New Mexico recently joined 16 other states in adopting California’s more stringent Clean Car and Truck Standards, which are also supported under the Clean Air Act and the endangerment finding. The EPA is also close to approval of delayed implementation of methane regulations under Clean Air Act Section 111 regulation of greenhouse gas emissions from fossil fuel-fired electric generating units. That announcement is expected soon and would allow business as usual for the fossil fuel industry. In response, Conservation Voters New Mexico Climate and Energy Advocate Justin Garoutte issued the following statement:
“The Trump EPA’s plan makes blatant climate denial official U.S. policy. Let’s be clear: eliminating the endangerment finding and methane regulation is a Polluters’ First agenda, allowing the industries responsible for more than 50% of climate pollution in the country to evade regulation. This will raise costs, harm the health of American families, stymy climate action and fuel extreme weather events that destroy communities, even as the federal government sheds its emergency management responsibility. Just as with Trump’s tax bill, which gives billionaires even more billions while cutting essential services from the people most in need, ending efforts to reduce car and truck tailpipe emissions and methane emissions from oil and gas operations will let polluters get richer while hardworking families pay the price. We call on state decisionmakers to do all they can to protect New Mexicans and address the climate crisis.”
BACKGROUND
The endangerment finding is a foundational scientific finding that carbon dioxide, methane, and other climate-changing pollutants are dangerous to our health and well-being and must be regulated under the Clean Air Act. In the landmark 2007 Massachusetts v. EPA case, the US Supreme Court found that the EPA did have authority to regulate greenhouse gases. The agency, under President George W. Bush, had asserted that it did not and several states and cities sued to force the agency to begin regulating auto tailpipe emissions under the Clean Air Act. The majority opinion in the case found that:
“The Clean Air Act’s sweeping definition of ‘air pollutant’ includes ‘any air pollution agent or combination of such agents, including any physical, chemical … substance or matter which is emitted into or otherwise enters the ambient air’ … On its face, the definition embraces all airborne compounds of whatever stripe, and underscores that intent through the repeated use of the word ‘any.’ Carbon dioxide, methane, nitrous oxide, and hydrofluorocarbons are without a doubt ‘physical [and] chemical … substance[s] which [are] emitted into … the ambient air.’ The statute is unambiguous.”

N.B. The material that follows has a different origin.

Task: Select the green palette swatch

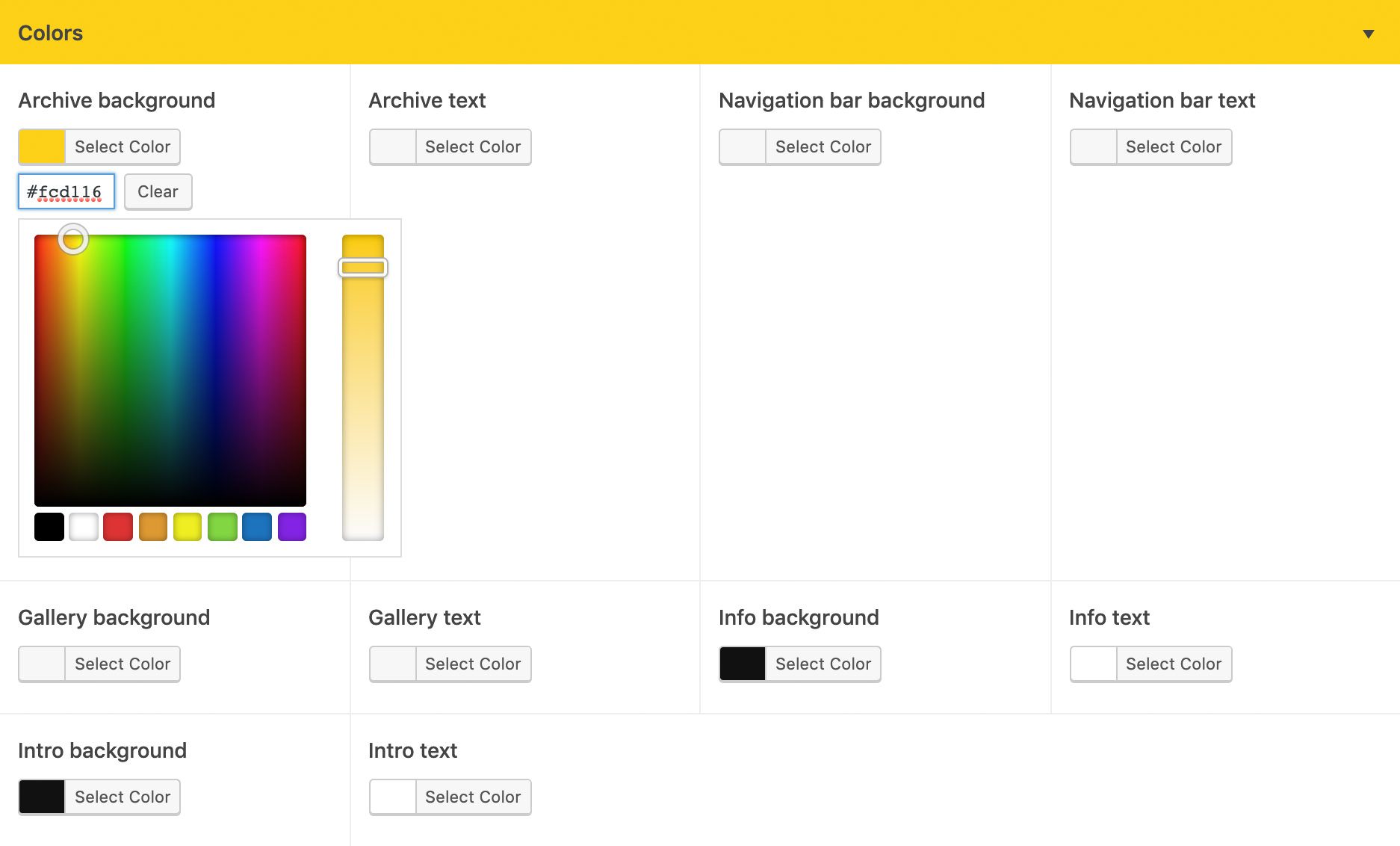Action: point(223,527)

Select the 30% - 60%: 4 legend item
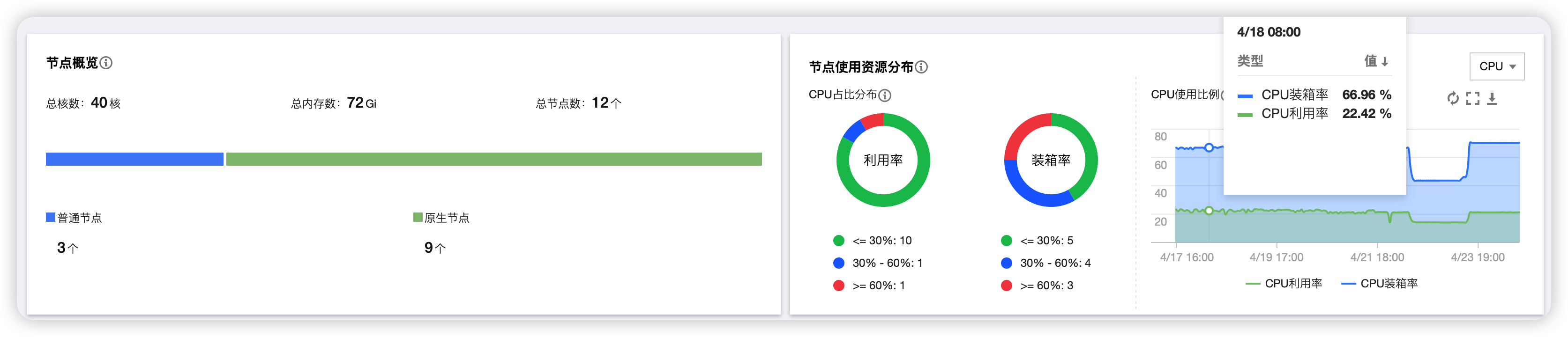coord(1046,264)
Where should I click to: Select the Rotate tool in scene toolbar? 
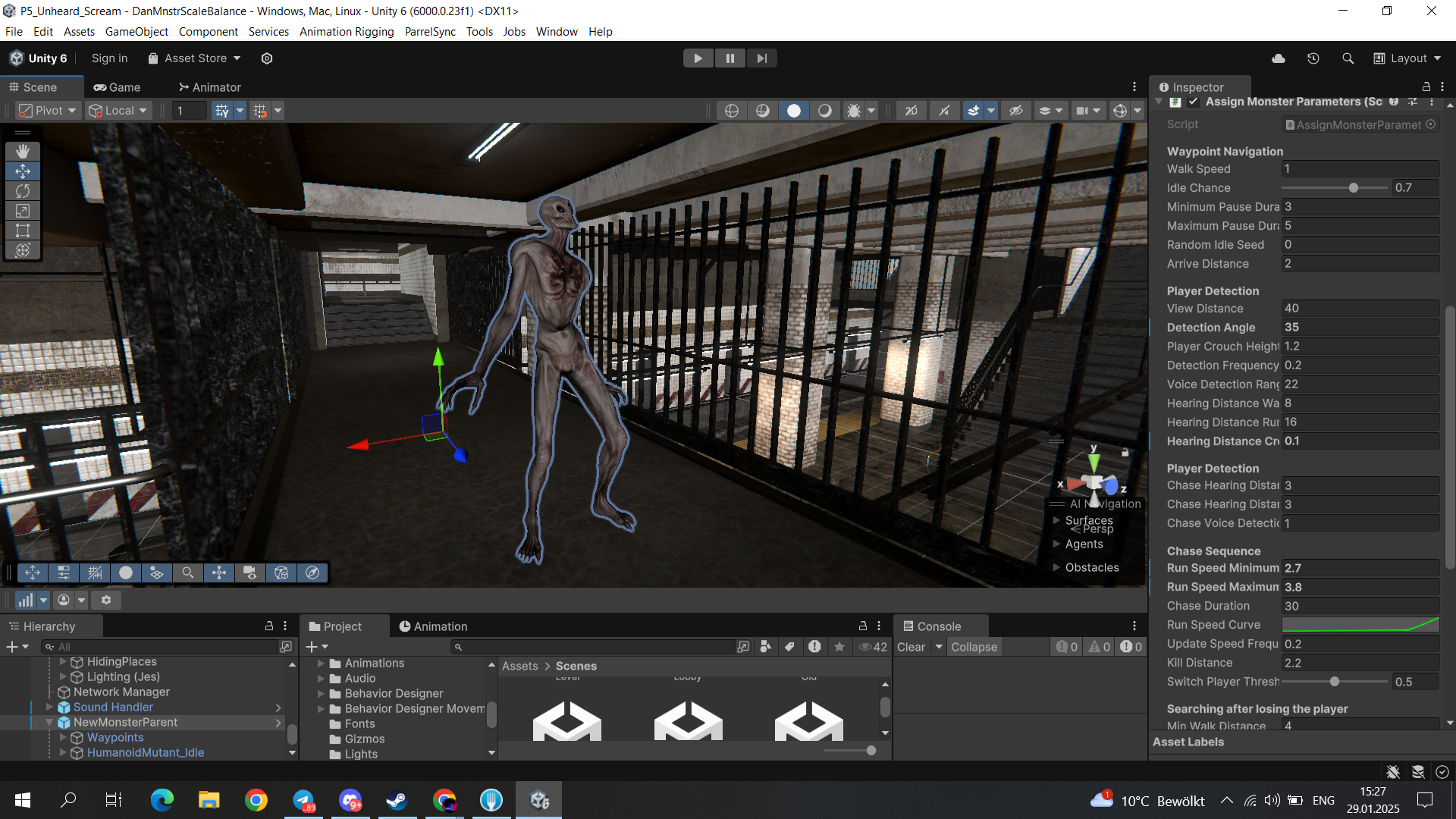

The EPA, now acting under the Obama administration, issued the endangerment finding in 2009 as a result of the case.
Section 111
Support for reducing oil and gas methane waste and pollution is widespread and bipartisan. Polling has found that more than two-thirds of voters in battleground and key oil and gas producing states support efforts to swiftly enact stronger standards on methane pollution from oil and gas development to protect the air we breathe, safeguard the health and well being of our families and climate, and create jobs.
Even oil and gas producers themselves such as BP, Equinor, and Oxy have expressed support for the EPA to regulate methane emissions from the sector, creating a stable regulatory baseline for operators across the country. Methane mitigation creates well-paying jobs across the country. Reconsidering the endangerment finding and commonsense pollution reduction standards jeopardizes this stability and progress.
###
CVNM is a nonpartisan, nonprofit organization connecting the people of New Mexico to their political power to protect our air, land, water, wildlife and communities for a healthy Land of Enchantment. CVNM does this by mobilizing voters, winning elections, holding elected officials accountable and advancing responsible public policies.